News Cast for August 25th:
Committee makes progress on park project
A budget target of $400,000 recommended for Cattlemen’s Square in Flagler Park.
A cattle drive sculpture could be placed in the park early next year.
Vice Chair of the Flagler Design Review Committee Bert Culbreath said the budget target was important for work to proceed.
“We need some direction on the city on what they will contribute monetarily if anything.”
The council had a negative reaction to an architects estimated price of improving the park at $1.2 million.
Culbreath said he felt the city should not abandon the project.
“I sure hope not. This is the largest asset the city has. It is almost like having a leaky roof and not fixing it. I don’t understand that.”
Bridget Waldau told the committee that they have great support from cattlemen on the project and want it to be life like.
The committee suggests asking for some financial help from corporate donors like Waste Management.
The city also wants to hire a grant writer that might help provide funding.
County could charge property owners on litter
Okeechobee County wants to crack down on illegal dumping.
The nearest property owner or the property owner where debris is found could be responsible for the cleanup.
Commission Chairman Terry Burroughs said he supports making land owners pay for the cleanup.
“Our job is to not have all this stuff on the side of the law just because somebody doesn’t want to follow the law. Somebody has got to pay.”
Commissioner David Hazellief raised some concern about charging absentee owners who might not know somebody illegally dumped on their property.

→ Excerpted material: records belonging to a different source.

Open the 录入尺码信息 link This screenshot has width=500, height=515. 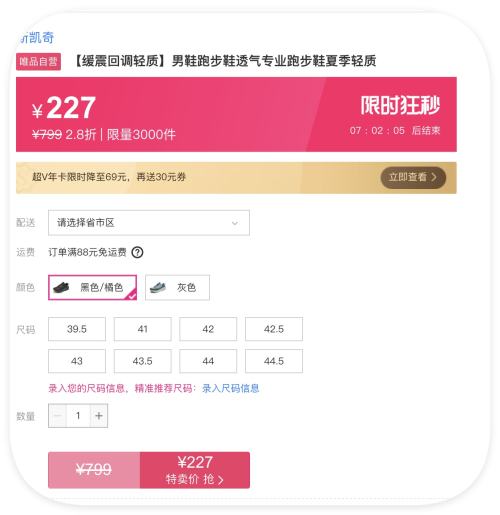tap(230, 388)
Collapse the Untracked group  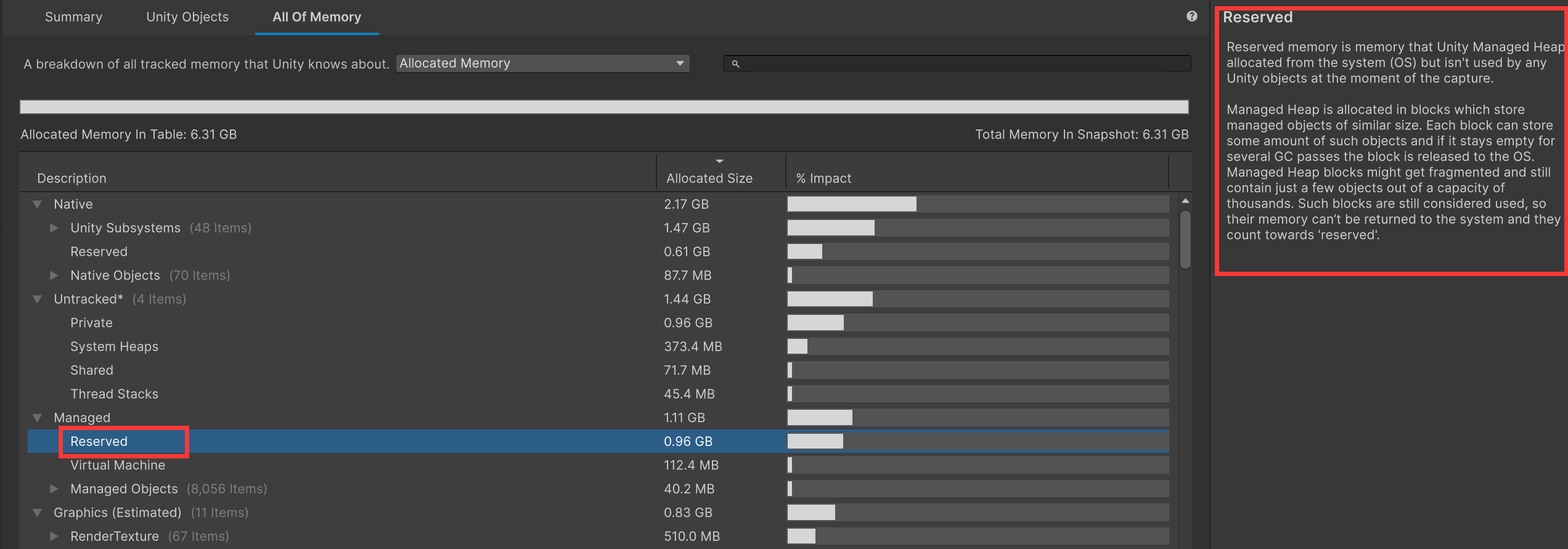click(38, 299)
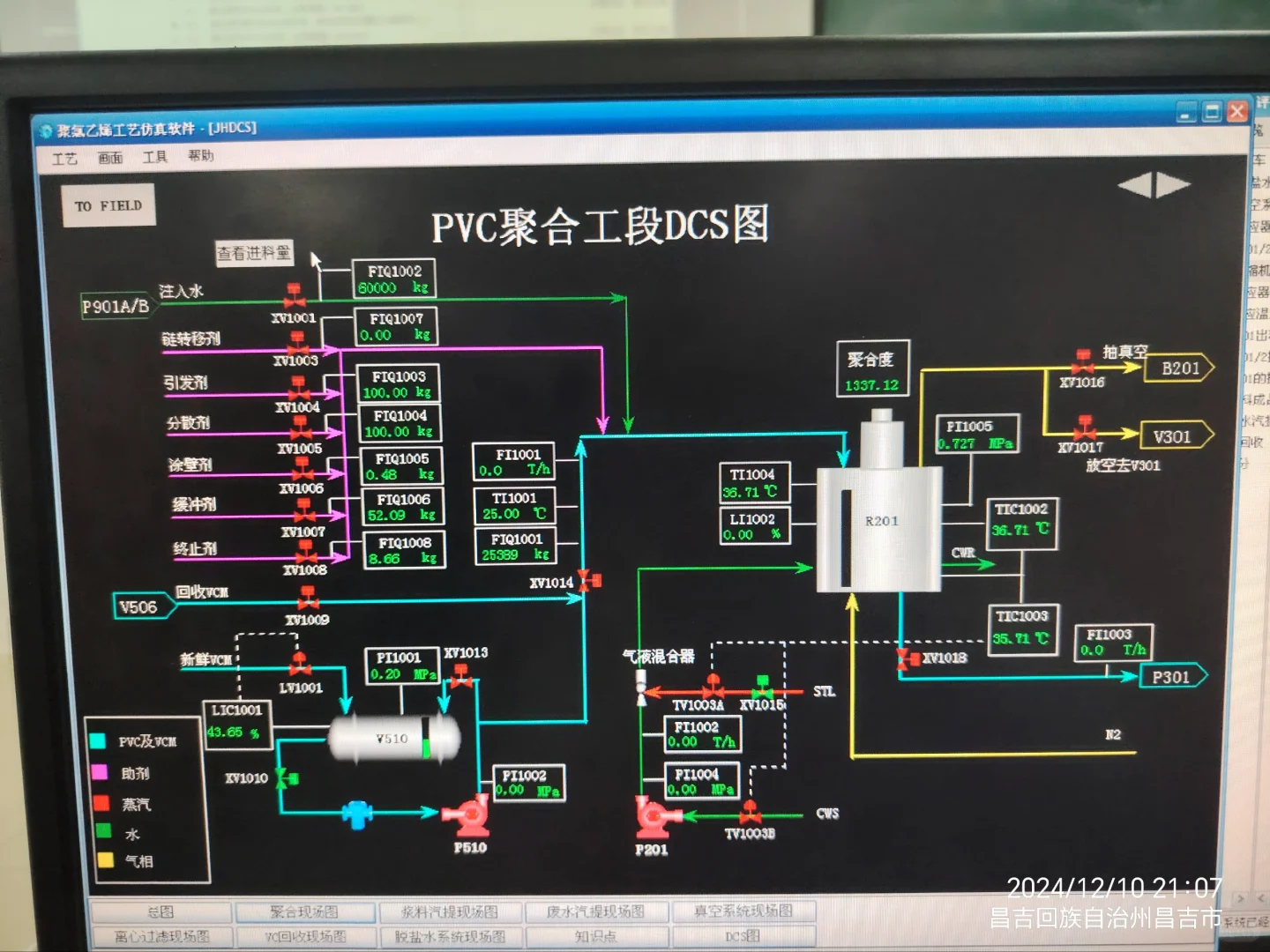
Task: Open the 工艺 menu
Action: [64, 159]
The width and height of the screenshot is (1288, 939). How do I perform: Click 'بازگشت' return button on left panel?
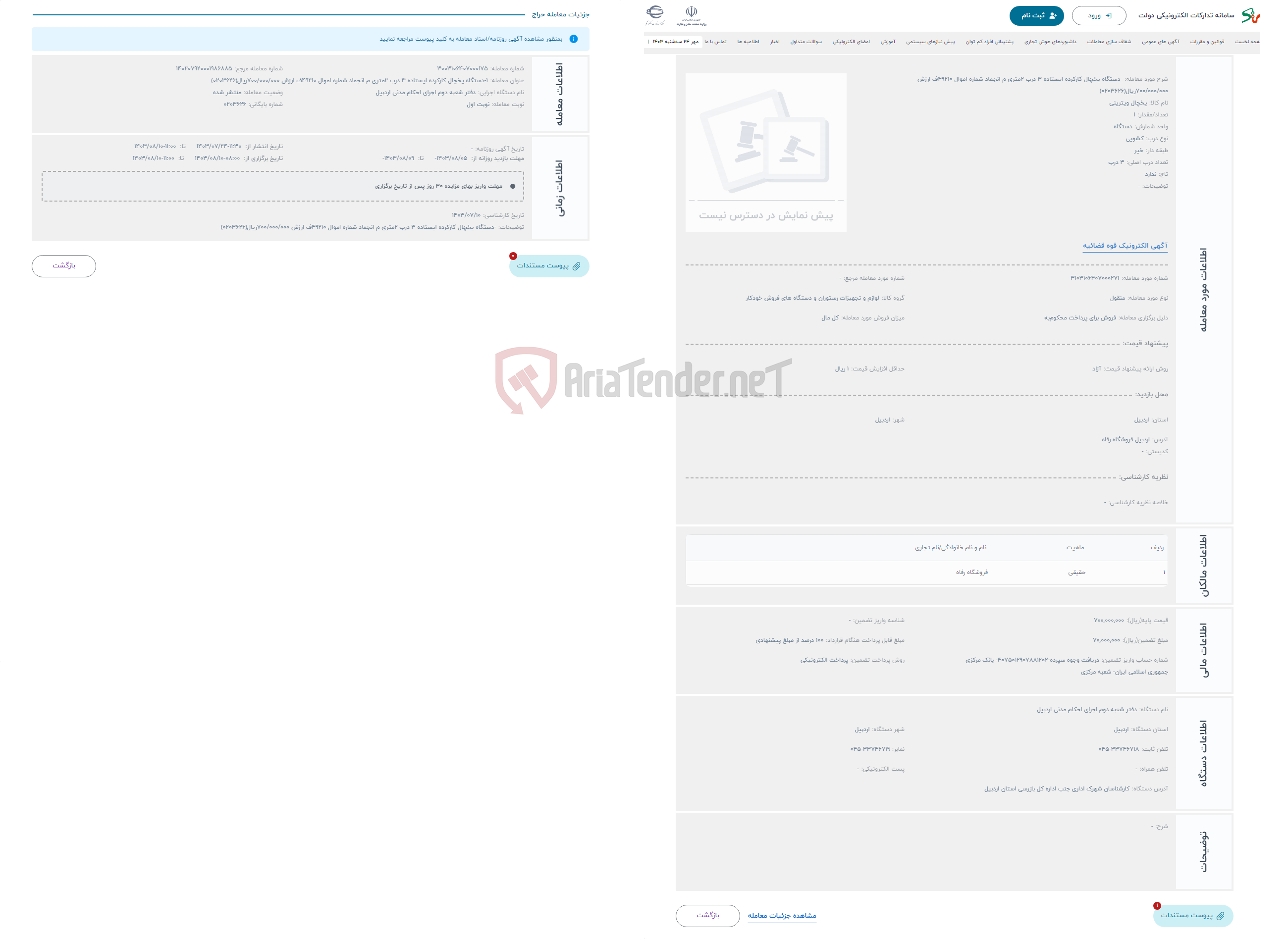64,265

Residents oppose fire assessment
Glades County residents speak against a proposed fire tax.
The bad economy amid the pandemic, low incomes, and no help to outlying areas from the additional fire service, were the themes of most opponents.

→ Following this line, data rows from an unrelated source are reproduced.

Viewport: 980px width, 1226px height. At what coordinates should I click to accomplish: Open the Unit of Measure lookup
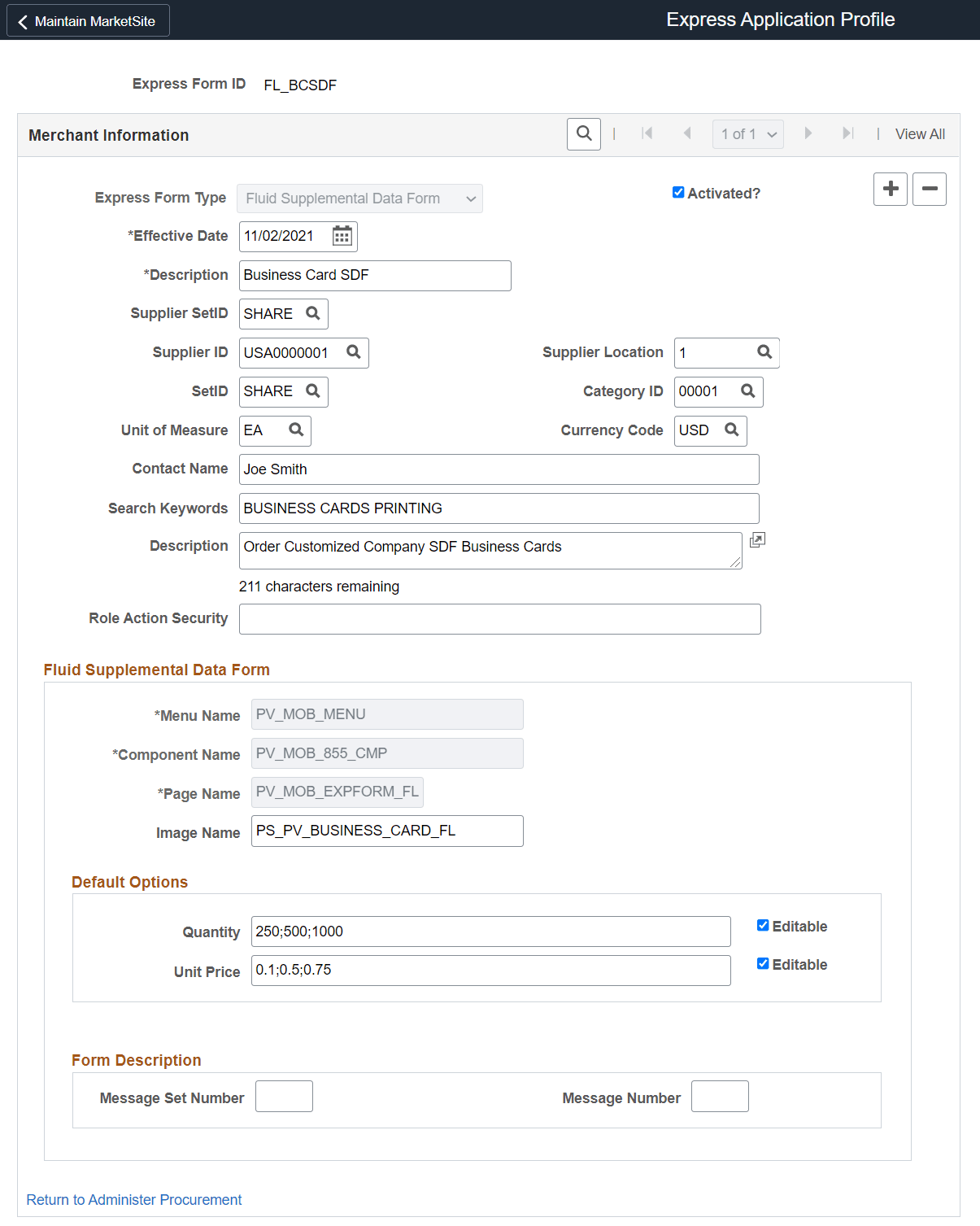click(297, 430)
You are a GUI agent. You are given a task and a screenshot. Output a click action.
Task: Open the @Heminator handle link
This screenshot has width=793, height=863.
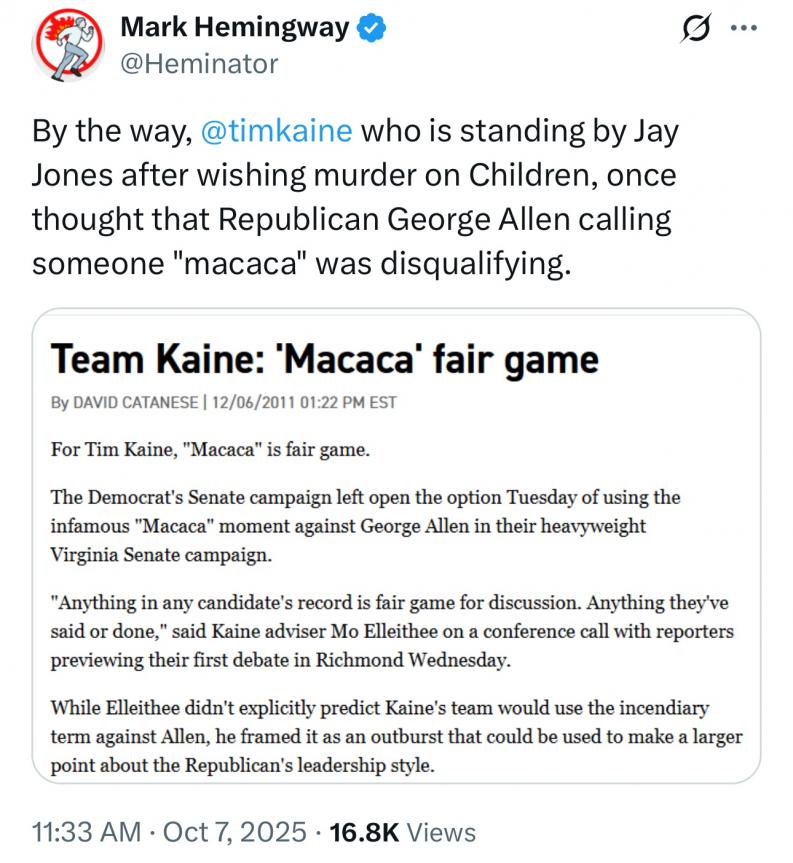(199, 65)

The charge would be up to $121 per residence.
P.J. McGloffern of Port LaBelle supported the tax.
“This almost peanuts to having no service and what we will pay with new homes and residents on the ad valorem tax. Some pay little or no taxes. Let everybody pay between $90 or $121. We think the ad valorem tax is way too high.”

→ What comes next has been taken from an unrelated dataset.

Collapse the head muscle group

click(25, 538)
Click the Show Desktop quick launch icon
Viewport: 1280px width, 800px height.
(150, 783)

County officials said it would get first responder treatment to residents quicker.
“The further away you are from treatment, and your condition is bad, the less change you have of making it,” County Manager Bob Jones added.
The plan is to have new ambulance units and crews in Muse and in Buckhead Ridge.
Resident Robert Murray said when he had a fire near his residence it was Hendry County that responded.
“If you are going to make us pay for this provide us the service. It is not fair for us to pay the services for Moore Haven when we live south of the Caloosahatchee River and get no service.”
Another public hearing on the tax is set for September 7th at 5 pm.
Highlands resolves trash issues
Highlands County scrapped curbside recycling as they resolve a dispute with Waste Connections.
They’ll create three new drop off sites for recycling instead.
Fines can be tripled if the company doesn’t pick up people’s trash on time.
The fine would increase to $1,500 per occurrence.
If the company does not pick up at least 25 customers on one route on the day scheduled, they face this fine.
It also requires the company to hire enough staff to meet the demand for trash pickup.
Commissioner Kevin Roberts said he wanted the issue resolved quickly.
“I don’t think we need to attach six months’ probation because they might do well for six months and in the seventh month they might do so well. Let us move forward and not delay this thing.”
The county removed the habitual offender status for the company.